Parce que le mal ne se banalise jamais tout seul. Il faut tout un appareil de langage pour cela, qui prépare le terrain en balayant les obstacles[6]. Nul besoin d’un Chef pour cela ; il suffit de faire croire qu’à la place de nos choix, c’est la Nécessité qui parle. Et que ce dont la Nécessité parle, ce n’est pas des humains, mais des choses. Ce style est devenu omniprésent. On gomme la fonction de la parole et on détruit le champ du langage, pour n’y semer que des messages – neutres, banals, féroces. On voit ce style à l’œuvre dans les hôpitaux psychiatriques belges, où, au nom des droits du patient, on l’informe, en toute neutralité bien sûr, qu’une procédure d’euthanasie pour « souffrance psychique insupportable » existe ; info dont le patient sera libre de faire ce qu’il veut, à condition qu’il s’abstienne d’y voir une suggestion.
Cette novlangue informationnelle est en train de recouvrir tout le spectre des affaires humaines ; objectivation de l’intime, allant de l’évaluation au travail à l’intrusion étatique dans les psychothérapies ; chosification de la sphère publique, réduite à une arène à gérer ; ségrégation de l’étranger afin de s’enfermer dans un entre-soi barricadé, entre-soi qui sera à son tour soumis à une objectivation de l’intime. Les discours sur les vagues d’immigration sont ainsi jumelés avec l’injonction de se purifier le soi : les temps exigent que la chose humaine consente au sacrifice de ce qui lui est propre. Et c’est ainsi qu’en déshumanisant l’autre, on arrive à se chosifier soi-même.
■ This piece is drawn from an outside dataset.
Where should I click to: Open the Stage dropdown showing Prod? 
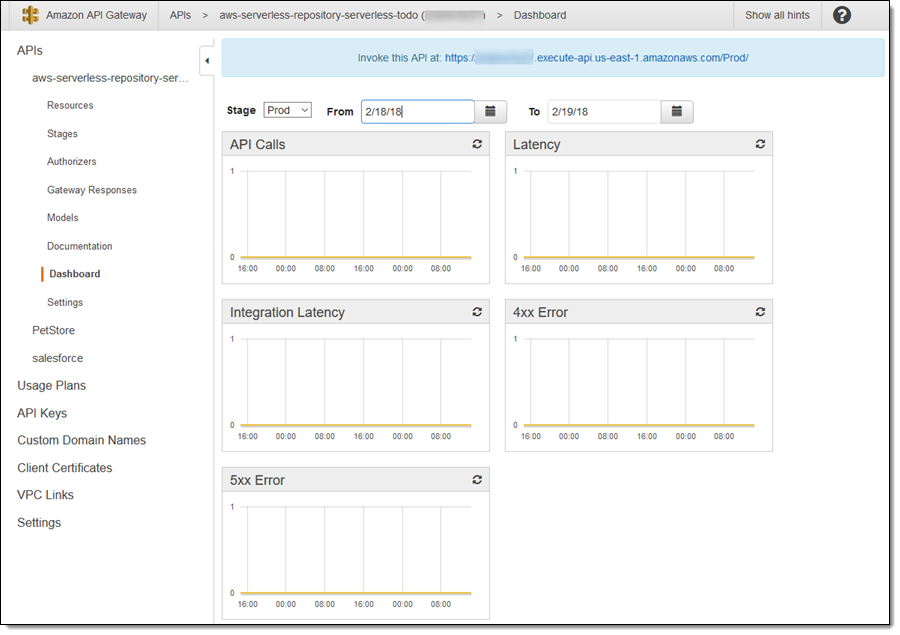tap(288, 110)
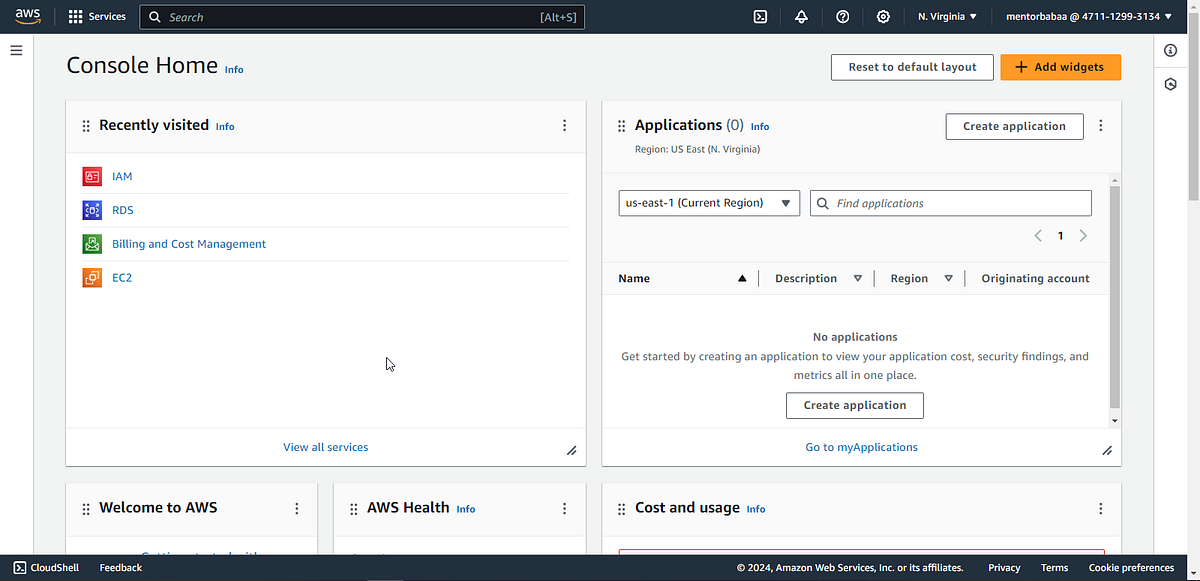The image size is (1200, 581).
Task: Open the Services grid icon
Action: [74, 16]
N’est-ce pas cette dimension proprement humaine qui est en train de déserter l’Europe ?
[1] Freud S., Malaise dans la civilisation, (1930).
[2] Orwell G., Review of Mein Kampf by Adolf Hitler, unabridged translation, New English Weekly, 21 March 1940, repris, dans Politics and the English Language, Penguin books 2103
[3] Voir Milner, J.-C. La politique des choses, Verdier, 2011
[4] Milner J.-C., Les penchants criminels de l’Europe démocratique, Verdier, 2003.
[5] Milner J.-C., Pour une politique des êtres parlants, Verdier, 2011.